— Consigne —
Recopiez fidèlement le passage de la critique de The Dark Knight ci-dessous, en commençant à « J’ai mis un » et en terminant à « mais tant pis. ».

The Dark Knight (Christopher Nolan – 2008)

Affiche du film

J’ai mis un peu de temps à rédiger cet article, pour pouvoir récolter les avis de plusieurs personnes qui avaient également vu le film et enrichir ainsi mon propos, et cogiter un peu sur tout ça. L’effet principal aura été que j’ai perdu un peu des sentiments que j’avais en quittant la salle, mais tant pis.

Que penser, donc, de « The Dark Knight », dernier épisode en date des aventures de Batman ?
Plusieurs points positifs, tout d’abord :
Il y a dans le film plusieurs « trouvailles » ingénieuses, essentiellement à attribuer au Joker : la scène d’introduction avec l’élimination successive des complices du casse les uns par les autres ; l’élimination d’un gros bras avec le coup du crayon planté dans une table, le coup de fil à passer quand il est en prison qui est en fait le déclencheur d’un nouveau piège…
 
Le look du Joker est très réussi, au même titre que celui de Double-Face dans un registre différent (le Joker est plus « punk gothique », à la Batman par Frank Miller, tandis que Double-Face est plus « comics », totalement irréaliste dans l’esprit mais irréprochable techniquement à l’image) ; inversement, les gadgets de Batman, rendus plus « réalistes », sont par contre beaucoup moins stylés et pas mal plus laids.
 
L’histoire et les personnages sont intéressants ; la prestation de Heath Ledger en Joker destroy est un succès, même s’il est toujours plus facile de briller avec un rôle haut en couleur comme celui-ci (à ce titre, Christian Bale est d’ailleurs à peu près invisible, sinon qu’on remarque sa voix ridiculement grave en Batman, et qu’on a effectivement envie de lui mettre des claques quand il joue son sale richard –ce qui est le but recherché donc rien à redire pour cette part-ci).
 
Le rythme est soutenu tout au long du film –un peu trop même, on le verra plus loin.

— Données présentées —
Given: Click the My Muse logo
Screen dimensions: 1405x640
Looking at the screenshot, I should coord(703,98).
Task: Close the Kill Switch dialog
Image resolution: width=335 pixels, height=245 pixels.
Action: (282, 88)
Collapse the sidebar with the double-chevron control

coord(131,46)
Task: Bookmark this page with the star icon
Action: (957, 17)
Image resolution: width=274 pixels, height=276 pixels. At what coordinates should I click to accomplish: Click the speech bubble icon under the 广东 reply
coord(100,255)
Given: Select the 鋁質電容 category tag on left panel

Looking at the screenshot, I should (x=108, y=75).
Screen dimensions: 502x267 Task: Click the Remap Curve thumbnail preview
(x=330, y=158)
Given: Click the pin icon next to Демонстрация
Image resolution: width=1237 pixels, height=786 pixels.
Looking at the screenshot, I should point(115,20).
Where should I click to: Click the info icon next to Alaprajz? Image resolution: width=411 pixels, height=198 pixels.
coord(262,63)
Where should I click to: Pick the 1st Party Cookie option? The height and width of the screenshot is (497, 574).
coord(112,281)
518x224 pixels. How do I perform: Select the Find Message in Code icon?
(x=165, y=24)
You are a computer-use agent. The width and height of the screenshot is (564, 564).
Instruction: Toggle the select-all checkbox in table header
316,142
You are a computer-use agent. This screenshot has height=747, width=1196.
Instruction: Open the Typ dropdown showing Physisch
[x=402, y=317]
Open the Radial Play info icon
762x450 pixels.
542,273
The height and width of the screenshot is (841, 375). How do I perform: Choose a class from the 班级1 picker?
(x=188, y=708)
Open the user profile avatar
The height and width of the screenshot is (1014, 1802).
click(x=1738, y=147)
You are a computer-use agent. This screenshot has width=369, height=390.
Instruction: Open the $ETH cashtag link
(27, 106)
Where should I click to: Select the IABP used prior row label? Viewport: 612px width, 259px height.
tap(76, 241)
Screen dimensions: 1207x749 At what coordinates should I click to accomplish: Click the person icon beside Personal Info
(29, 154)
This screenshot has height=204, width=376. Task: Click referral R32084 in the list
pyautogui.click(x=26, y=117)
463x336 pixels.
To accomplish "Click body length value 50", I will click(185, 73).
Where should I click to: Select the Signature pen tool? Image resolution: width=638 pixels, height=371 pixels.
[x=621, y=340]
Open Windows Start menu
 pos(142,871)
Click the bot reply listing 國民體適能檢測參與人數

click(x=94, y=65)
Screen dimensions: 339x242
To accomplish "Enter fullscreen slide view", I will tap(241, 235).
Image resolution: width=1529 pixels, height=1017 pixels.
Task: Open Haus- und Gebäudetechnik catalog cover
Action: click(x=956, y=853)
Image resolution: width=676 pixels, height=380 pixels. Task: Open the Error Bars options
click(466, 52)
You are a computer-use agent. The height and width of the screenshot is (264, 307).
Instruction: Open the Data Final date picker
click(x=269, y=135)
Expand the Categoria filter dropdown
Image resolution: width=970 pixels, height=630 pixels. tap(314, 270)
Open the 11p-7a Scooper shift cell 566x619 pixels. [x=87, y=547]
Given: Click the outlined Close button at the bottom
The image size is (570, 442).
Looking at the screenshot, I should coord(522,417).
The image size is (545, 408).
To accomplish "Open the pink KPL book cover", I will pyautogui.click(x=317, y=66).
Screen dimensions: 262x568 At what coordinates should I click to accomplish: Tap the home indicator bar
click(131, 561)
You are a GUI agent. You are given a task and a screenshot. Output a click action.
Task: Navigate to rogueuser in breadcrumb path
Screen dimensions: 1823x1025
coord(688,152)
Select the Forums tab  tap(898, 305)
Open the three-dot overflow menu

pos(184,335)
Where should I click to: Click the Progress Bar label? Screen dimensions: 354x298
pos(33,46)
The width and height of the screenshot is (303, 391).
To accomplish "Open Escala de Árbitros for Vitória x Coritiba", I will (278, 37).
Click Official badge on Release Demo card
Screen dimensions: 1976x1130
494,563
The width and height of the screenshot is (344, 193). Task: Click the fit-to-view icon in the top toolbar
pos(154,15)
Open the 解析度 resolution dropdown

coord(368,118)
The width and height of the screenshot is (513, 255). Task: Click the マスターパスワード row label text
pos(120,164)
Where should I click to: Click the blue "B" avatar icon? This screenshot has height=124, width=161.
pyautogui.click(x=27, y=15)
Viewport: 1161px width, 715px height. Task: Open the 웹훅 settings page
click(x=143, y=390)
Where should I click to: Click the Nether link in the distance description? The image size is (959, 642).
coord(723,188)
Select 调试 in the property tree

— Résultat attendu —
J’ai mis un peu de temps à rédiger cet article, pour pouvoir récolter les avis de plusieurs personnes qui avaient également vu le film et enrichir ainsi mon propos, et cogiter un peu sur tout ça. L’effet principal aura été que j’ai perdu un peu des sentiments que j’avais en quittant la salle, mais tant pis.